Exercise details
Transcribe word for word the lines below from the line with "Click the Gör synlig för heading" through the line with "The image size is (1132, 615).", ends included.

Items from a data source

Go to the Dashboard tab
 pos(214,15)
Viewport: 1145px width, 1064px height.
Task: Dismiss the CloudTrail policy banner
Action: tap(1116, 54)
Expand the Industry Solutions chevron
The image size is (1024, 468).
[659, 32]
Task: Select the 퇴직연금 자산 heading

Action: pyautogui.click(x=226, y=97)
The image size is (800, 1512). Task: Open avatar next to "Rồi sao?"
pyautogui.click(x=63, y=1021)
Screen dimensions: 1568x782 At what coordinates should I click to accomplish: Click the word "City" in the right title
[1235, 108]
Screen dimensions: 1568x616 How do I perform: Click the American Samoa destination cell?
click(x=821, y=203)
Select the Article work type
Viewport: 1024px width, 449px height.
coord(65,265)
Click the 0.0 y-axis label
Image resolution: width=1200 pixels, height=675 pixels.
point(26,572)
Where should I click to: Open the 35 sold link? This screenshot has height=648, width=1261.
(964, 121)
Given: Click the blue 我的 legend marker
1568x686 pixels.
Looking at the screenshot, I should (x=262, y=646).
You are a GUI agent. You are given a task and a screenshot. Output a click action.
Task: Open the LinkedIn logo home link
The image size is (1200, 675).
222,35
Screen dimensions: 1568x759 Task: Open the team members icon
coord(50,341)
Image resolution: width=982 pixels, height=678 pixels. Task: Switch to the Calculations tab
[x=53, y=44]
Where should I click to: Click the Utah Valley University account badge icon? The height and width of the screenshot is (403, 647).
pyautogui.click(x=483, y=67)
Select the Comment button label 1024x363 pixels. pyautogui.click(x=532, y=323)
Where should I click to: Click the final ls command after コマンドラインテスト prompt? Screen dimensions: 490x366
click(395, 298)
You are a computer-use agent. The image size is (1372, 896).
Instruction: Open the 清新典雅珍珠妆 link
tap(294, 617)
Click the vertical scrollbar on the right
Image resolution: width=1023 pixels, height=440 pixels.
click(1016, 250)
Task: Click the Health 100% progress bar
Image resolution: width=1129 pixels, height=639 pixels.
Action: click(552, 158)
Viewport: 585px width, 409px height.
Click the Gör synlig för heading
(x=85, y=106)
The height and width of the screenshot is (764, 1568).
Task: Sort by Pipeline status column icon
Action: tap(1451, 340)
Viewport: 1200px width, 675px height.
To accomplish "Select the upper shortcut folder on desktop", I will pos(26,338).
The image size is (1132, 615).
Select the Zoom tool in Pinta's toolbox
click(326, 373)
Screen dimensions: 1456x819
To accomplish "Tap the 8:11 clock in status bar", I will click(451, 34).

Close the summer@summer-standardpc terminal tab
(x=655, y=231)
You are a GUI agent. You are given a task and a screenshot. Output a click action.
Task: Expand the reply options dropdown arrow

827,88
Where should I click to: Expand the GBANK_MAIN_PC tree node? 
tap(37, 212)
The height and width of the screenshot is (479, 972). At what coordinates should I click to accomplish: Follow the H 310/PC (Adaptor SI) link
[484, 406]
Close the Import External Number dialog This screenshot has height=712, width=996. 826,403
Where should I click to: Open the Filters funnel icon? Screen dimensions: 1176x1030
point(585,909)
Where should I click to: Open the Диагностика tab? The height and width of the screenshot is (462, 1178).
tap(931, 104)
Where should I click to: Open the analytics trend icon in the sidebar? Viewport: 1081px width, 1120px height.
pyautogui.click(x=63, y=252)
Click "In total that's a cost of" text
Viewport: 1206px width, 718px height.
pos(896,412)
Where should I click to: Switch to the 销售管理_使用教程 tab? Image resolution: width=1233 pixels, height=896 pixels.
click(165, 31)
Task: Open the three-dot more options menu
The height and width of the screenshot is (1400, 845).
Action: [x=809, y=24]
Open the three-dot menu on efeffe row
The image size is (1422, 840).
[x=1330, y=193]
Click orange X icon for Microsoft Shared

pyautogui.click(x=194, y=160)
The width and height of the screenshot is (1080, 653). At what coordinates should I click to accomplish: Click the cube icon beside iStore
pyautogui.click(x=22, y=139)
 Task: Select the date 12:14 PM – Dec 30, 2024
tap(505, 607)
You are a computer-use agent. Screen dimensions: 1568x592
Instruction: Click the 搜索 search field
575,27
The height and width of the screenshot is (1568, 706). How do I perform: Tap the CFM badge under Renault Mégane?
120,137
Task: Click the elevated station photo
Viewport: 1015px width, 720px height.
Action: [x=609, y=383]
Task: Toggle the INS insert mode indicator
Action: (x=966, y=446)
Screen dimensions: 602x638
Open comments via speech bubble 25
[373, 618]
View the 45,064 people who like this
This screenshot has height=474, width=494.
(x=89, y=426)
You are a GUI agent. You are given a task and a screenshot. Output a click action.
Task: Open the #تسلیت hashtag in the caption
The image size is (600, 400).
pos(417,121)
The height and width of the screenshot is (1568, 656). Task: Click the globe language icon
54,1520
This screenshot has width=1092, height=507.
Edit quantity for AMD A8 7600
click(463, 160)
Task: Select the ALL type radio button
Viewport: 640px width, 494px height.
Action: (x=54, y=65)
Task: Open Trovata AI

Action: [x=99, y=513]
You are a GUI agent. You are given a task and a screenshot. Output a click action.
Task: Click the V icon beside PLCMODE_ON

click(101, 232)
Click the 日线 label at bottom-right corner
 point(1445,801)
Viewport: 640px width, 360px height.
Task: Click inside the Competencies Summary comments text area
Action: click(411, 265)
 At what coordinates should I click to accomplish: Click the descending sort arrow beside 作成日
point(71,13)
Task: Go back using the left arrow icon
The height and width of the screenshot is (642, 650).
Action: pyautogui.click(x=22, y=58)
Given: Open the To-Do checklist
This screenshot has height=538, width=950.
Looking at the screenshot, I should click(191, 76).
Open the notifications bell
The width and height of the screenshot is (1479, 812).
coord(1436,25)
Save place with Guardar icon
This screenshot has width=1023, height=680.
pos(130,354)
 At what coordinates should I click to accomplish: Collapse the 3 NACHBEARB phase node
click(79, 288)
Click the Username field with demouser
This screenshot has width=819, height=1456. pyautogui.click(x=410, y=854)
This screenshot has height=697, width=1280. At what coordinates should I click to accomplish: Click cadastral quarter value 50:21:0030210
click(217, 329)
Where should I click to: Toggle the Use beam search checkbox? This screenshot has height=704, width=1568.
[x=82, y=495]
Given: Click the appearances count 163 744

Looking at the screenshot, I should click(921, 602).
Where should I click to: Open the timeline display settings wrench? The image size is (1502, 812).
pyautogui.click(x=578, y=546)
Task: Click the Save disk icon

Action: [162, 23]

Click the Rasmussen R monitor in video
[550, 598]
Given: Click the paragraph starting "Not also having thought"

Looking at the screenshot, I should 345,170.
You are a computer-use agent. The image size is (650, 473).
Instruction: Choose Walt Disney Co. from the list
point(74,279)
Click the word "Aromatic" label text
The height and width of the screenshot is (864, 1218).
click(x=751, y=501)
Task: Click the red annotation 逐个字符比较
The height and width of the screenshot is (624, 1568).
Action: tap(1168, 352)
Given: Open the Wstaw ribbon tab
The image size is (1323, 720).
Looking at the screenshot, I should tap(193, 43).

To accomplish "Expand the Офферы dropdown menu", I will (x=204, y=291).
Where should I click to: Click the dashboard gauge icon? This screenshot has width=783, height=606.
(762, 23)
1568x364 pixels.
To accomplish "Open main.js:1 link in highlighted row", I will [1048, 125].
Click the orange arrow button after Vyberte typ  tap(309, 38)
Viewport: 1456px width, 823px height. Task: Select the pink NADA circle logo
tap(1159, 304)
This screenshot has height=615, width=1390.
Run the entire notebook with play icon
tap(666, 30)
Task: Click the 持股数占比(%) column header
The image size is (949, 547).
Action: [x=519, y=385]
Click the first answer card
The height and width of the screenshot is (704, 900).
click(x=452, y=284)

Response to the task
Click the Gör synlig för heading
(x=85, y=106)
The height and width of the screenshot is (764, 1568).
Task: Sort by Pipeline status column icon
Action: tap(1451, 340)
Viewport: 1200px width, 675px height.
To accomplish "Select the upper shortcut folder on desktop", I will pos(26,338).
The image size is (1132, 615).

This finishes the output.